While it is known that glucagon induces a biphasic release of insulin when infused into a normal animal, it is not known whether the resultant pattern of insulin secretion has important metabolic consequences. To ascertain whether such is the case, glucagon was elevated fourfold in the presence of first-, second-, or combined first- and second-phase insulin release to determine ability of the latter hormone to antagonize the effect of glucagon on glucose turnover in the conscious dog. To separate the effects of the different phases of insulin release the “pancreatic clamp” technique, in which somatostatin is given to inhibit the endocrine pancreas and replacement amounts of insulin and glucagon are given intraportally, was used. In this way, a rise in glucagon (∼220 pg/ml) was brought about in the presence of simulated first-phase (peak IRI 25 μU/ml at 5 min; basal by 30 min), secondphase (peak IRI 19 μU/ml at 30 min and sustained elevation thereafter), or first- plus second-phase (peak IRI 33 μU/ml at 5 min; 17 μU/ml at 30 min and sustained elevation thereafter) insulin release.
Optimal glycemic control required both first- and second-phase insulin release.
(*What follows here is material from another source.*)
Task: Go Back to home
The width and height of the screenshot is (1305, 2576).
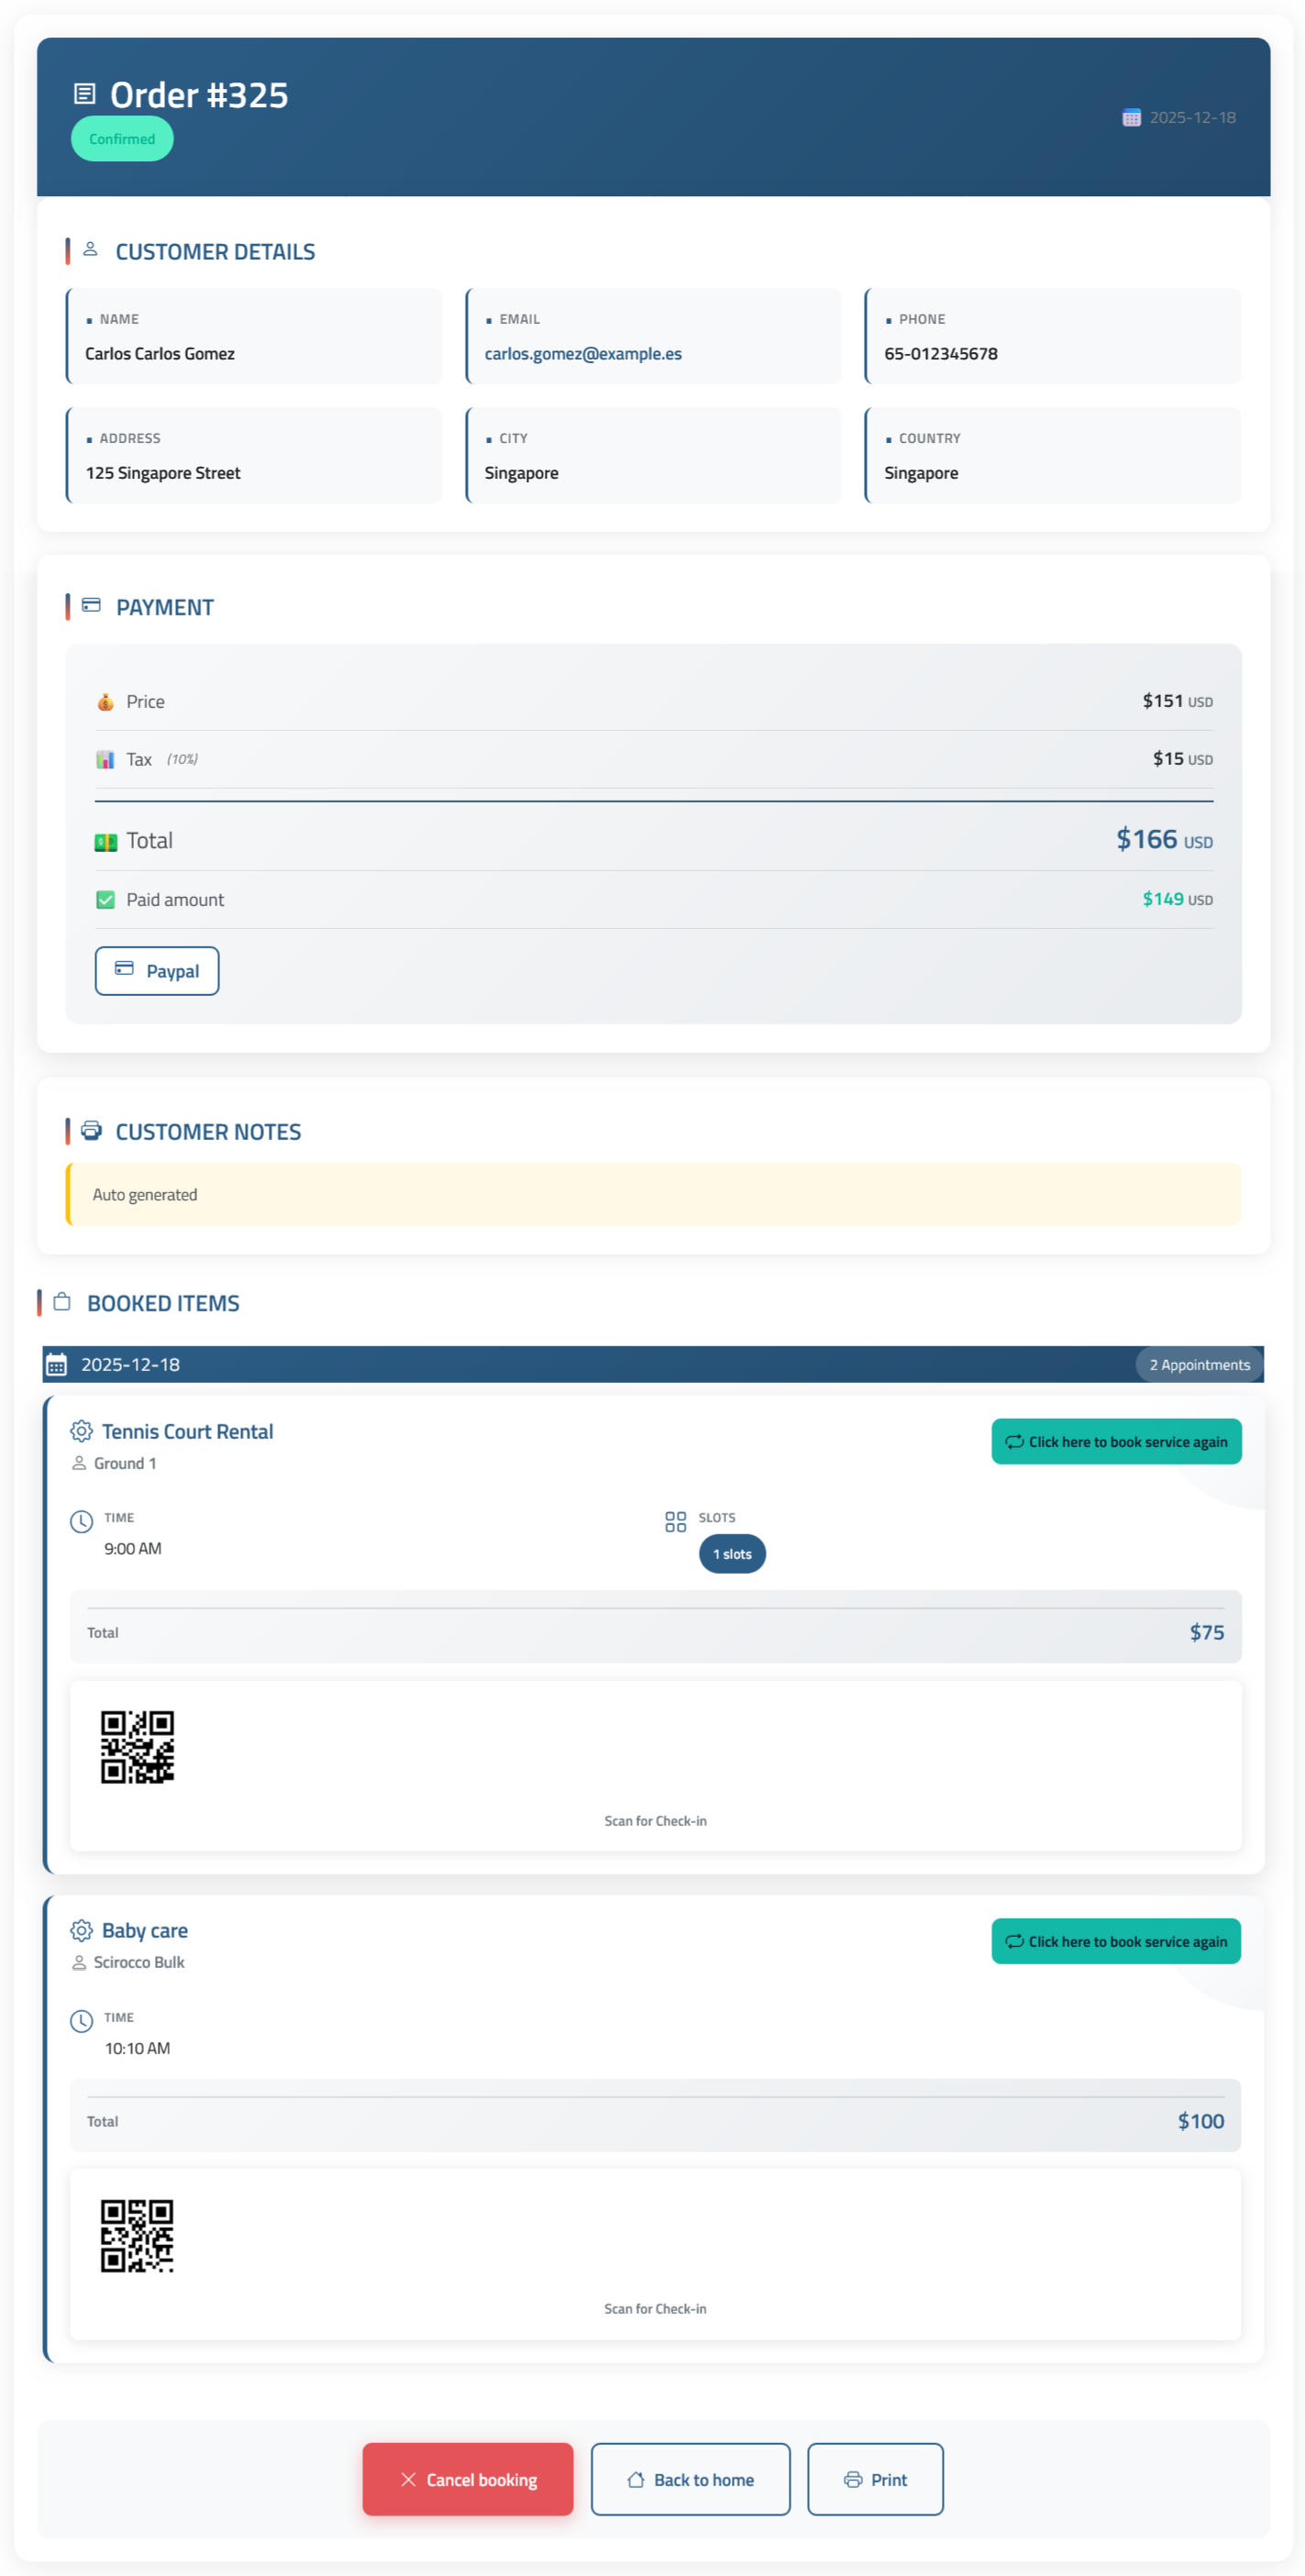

A selective deficiency of first-phase release resulted in a transient (2 h) worsening of the glucagon-induced hyperglycemia (twofold the normal increment). This defect was attributable to a larger initial rise in glucose production (3.6 ± 0.6 mg/kg · min) than that observed when both phases of insulin release were present (0.9 ± 0.4 mg/kg · min). First-phase insulin release had no significant effect on glucose clearance. A selective deficiency of second-phase release resulted in marked (sixfold) and prolonged worsening of the glucagon-induced hyperglycemia. In this case, however, the hyperglycemia was primarily the result of a defect in glucose clearance. Glucose clearance fell by 29 ± 7% instead of rising by 30 ± 4% as it did when both firstand second-phase release were present. Glucose production was mildly elevated between 15 and 75 min when second-phase insulin release was deficient relative to that apparent when both the first- and secondphases of release were present; this also contributed to the abnormal hyperglycemia.
We conclude that both phases of insulin release are vital to full counterregulation of the action of glucagon on glucose metabolism. First-phase insulin release is important to counter the quick effect of glucagon on glucose production, while second-phase insulin release is important to sustain that inhibition and to augment glucose utilization. Absence of first-phase release results in a transient (2 h) and moderate (20–30 mg/dl) glycemic defect while an absence of second-phase release results in a prolonged and dramatic (70–100 mg/dl) defect.